What we believe about using our will to change our circumstances is probably wrong. Resisting the temptation to overspend, for example, is more about avoiding the temptation in the first place than about exercising iron self-control.

“The students who exerted more self-control were not more successful in accomplishing their goals. It was the students who experienced fewer temptations overall who were more successful when the researchers checked back in at the end of the semester. What’s more, the people who exercised more effortful self-control also reported feeling more depleted. So not only were they not meeting their goals, they were also exhausted from trying.”

Read the full article here.

How Perception Shapes Reality

From Brendan Mullooly

If you’ve been checking your portfolio daily...don’t.

“If somebody has the mental fortitude to look at their investments every single day without acting impulsively or affecting their mood, more power to them. However, I don’t think most of us fall into this category. We’re more likely to become slaves to our daily investment update, allowing it to dictate our mood and making us second-guess every position we hold. This habit applies a short-term feedback loop to long-term assets, which is a noisy mismatch, prone to misinform.”

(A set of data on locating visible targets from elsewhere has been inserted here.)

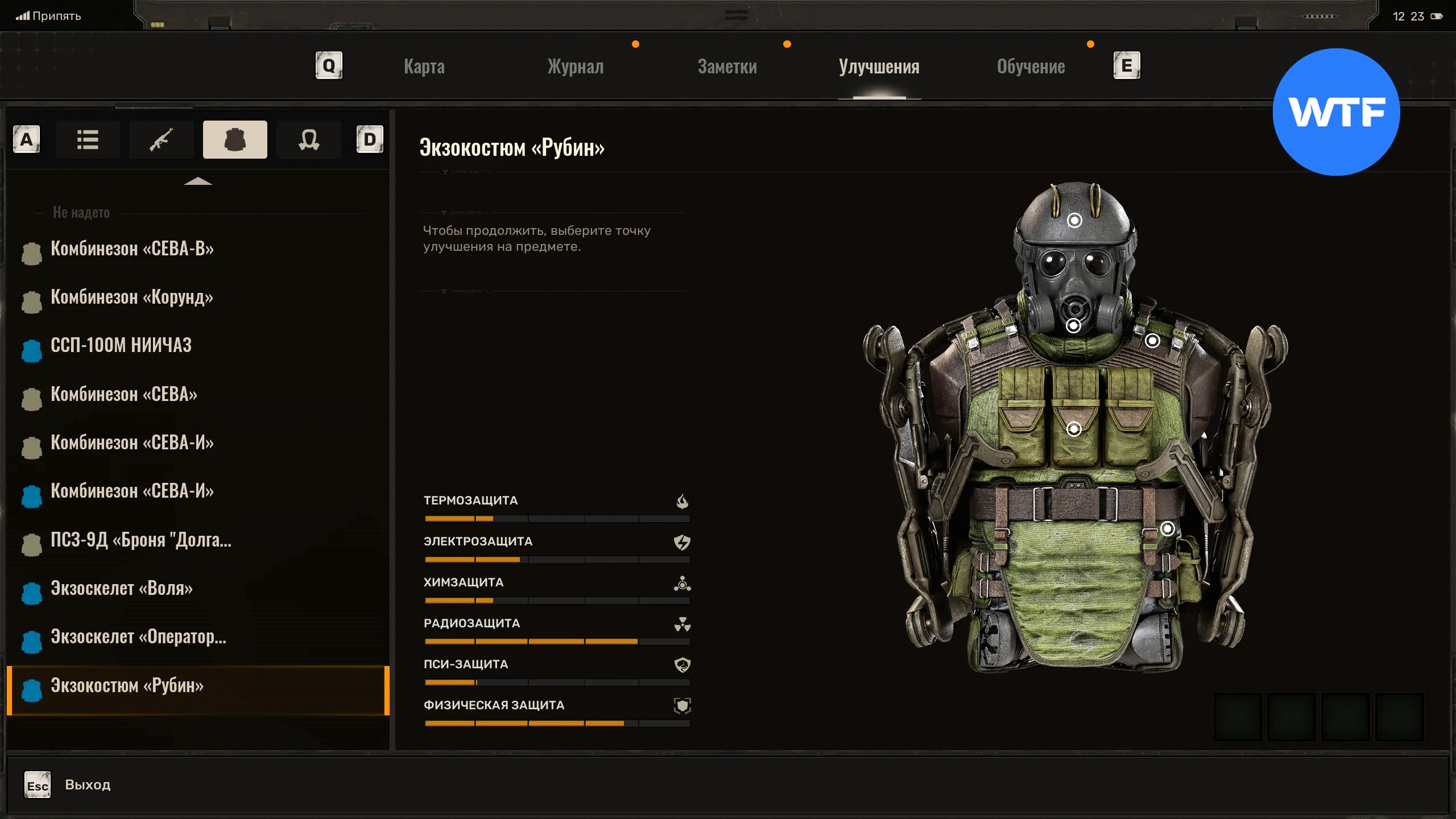
Task: Select the shoulder upgrade point on exosuit
Action: (1152, 341)
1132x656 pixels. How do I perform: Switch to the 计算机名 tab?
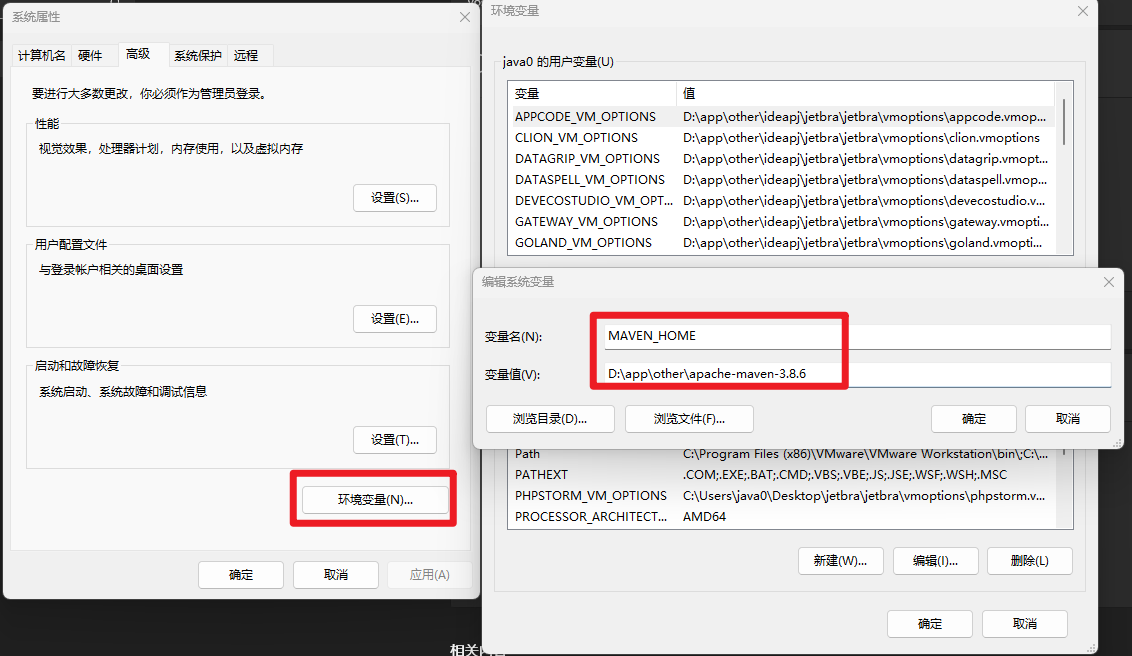[x=42, y=55]
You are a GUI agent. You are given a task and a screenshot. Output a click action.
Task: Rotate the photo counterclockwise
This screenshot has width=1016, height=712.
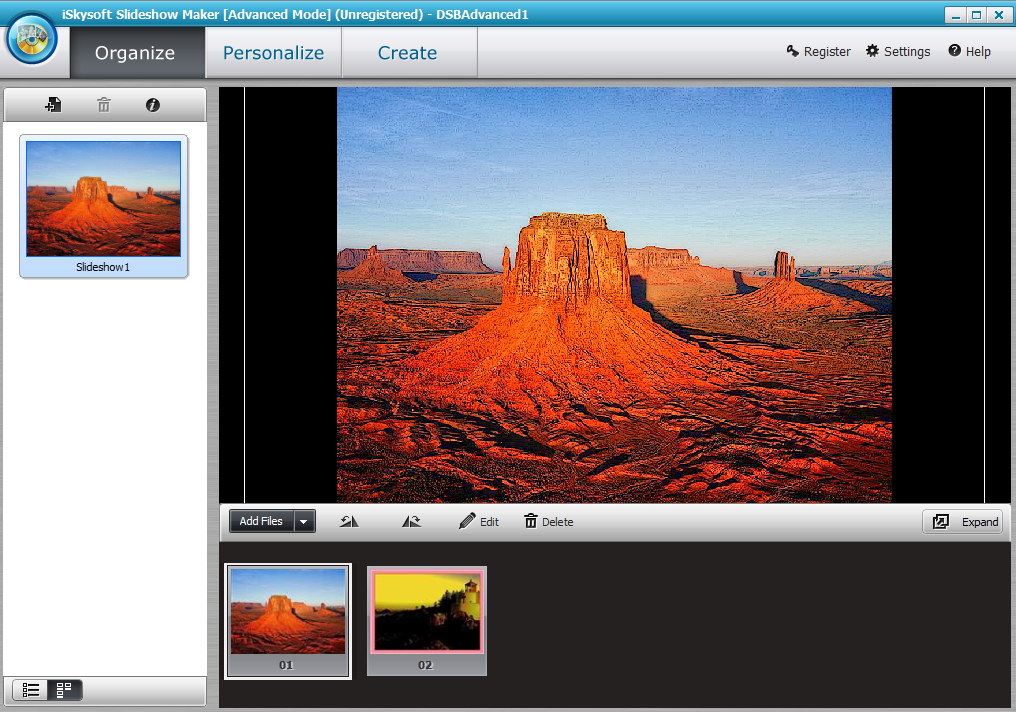(348, 521)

Read the full article here.

The Actually Helpful, Nuanced, Non-Bullshit Way to Choose a Future Career

From Kitty

This career advice is hands down the best, at any age. Read it all, but especially this part:

“Some financial experts advocate for pursuing the highest-earning option, no matter what. We are not of that school. Our perspective is that life is too short to spend a third of it doing something lame. You have more options than just “engineer.”That said, money should play into the decisions you make. If Job A and Job B are equally intriguing, and Job B pays $35,000 more on average, you should probably go with Job B. Especially if you can use that extra $35,000 to fund the hobbies that are your true passions.Picture your perfect life. The life that would make you feel content down to your core. What does the budget for that life look like? “

Read the full article here.

You can read this month's entire list below:

Making History by Doing Nothing | Morgan Housel

Morgan Housel on the art of patiently doing nothing:

“People want to make history and do something. It’s mental torture to match hands-off patience with decisive action. They are opposite skills, even if they rely on one another”

Groundhog Rates | Phil Huber

“If this doesn’t deter you from making rate bets, I don’t know what will…”

Beyond the Bitcoin Bubble | NYTimes.com

Best. Blockchain. Article. Ever.

Complexity Bias: Why We Prefer Complicated to Simple | Farnam Street

So true in finance.

“People without the requisite knowledge to understand it feel alienated and removed from important conversations. It leads people to believe that they are not intelligent enough to understand politics, or not educated enough to comprehend economics.”

The Market Can Go Down? | John Robertson

“If you are feeling emotional about the markets then try to use that fear to learn something — either about your risk tolerance, or how to manage fear when markets are erasing years of gains instead of weeks.”

Minimizing Regret | Dirk Cotton

“I imagine myself at some point in the future long after having made the decision and I imagine that it turned out very badly. My future self then asks, ‘Do I still think it was a good decision? Would I make it again?’ If my future self answers no, then my present self doesn't make that decision.”